Napster, però, era un servizio illegale e la sua limitazione all’interno dei campus aveva una scusa “legale” per farlo, mentre Spotify è legale ed addirittura rifornito dalle stesse case discografiche. Spotify potrebbe rappresentare a tutti gli effetti il futuro della fruizione musicale. Non più download ma musica on-demand. Ma dopo la decisione di Oxford i dubbi sono molti. Riusciranno i network a sopportare un traffico dati continuo tra i dispositivi mobili? Come si poranno legalmente coloro, come Oxford, che per evitare intasamenti troncheranno l’accesso a servizi legali (e pagati)?

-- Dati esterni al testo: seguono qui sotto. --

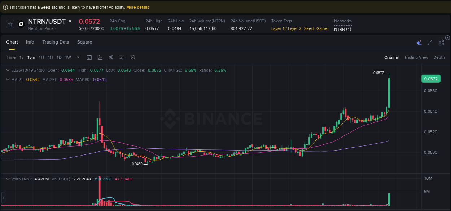
Task: Open the AI analysis assistant
Action: (x=419, y=42)
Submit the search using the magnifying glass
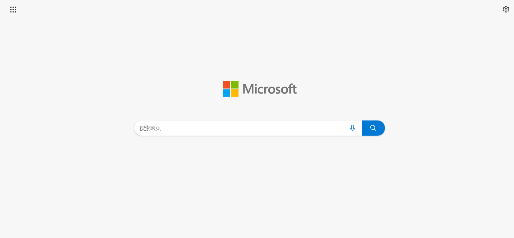The width and height of the screenshot is (514, 238). (373, 128)
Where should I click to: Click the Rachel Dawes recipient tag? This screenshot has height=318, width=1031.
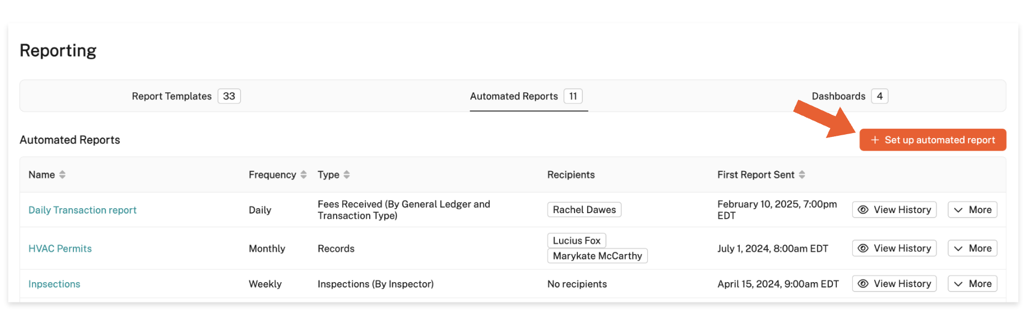pyautogui.click(x=584, y=210)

Oltre Oceano i segnali di un futuro in streaming sembrano sempre più evidenti: Pandora, la web radio personalizzata, sta conquistando sempre più utenti; YouTube è ormai fruìto da milioni di utenti mobili pressochè quotidianamente. Senza contare la lotta, agguerrita come non mai, tra produttori di cellulari che si sfidano a suon di megapixel sempre maggiori (con annesse connessioni sempre più facili ai social network per la condivisione di foto e video) e store online sempre più generosi di applicazioni continuamente più voluminose in termini di Megabyte.
La rivoluzione è sotto gli occhi di tutti, staremo a vedere se le strutture attuali saranno in grado di non collassare, come successo ad AT&T qualche settimana fa che si è trovata costretta a bloccare le vendite degli iPhone a causa dell’intasamento delle sue reti proprio per colpa dei melafonini.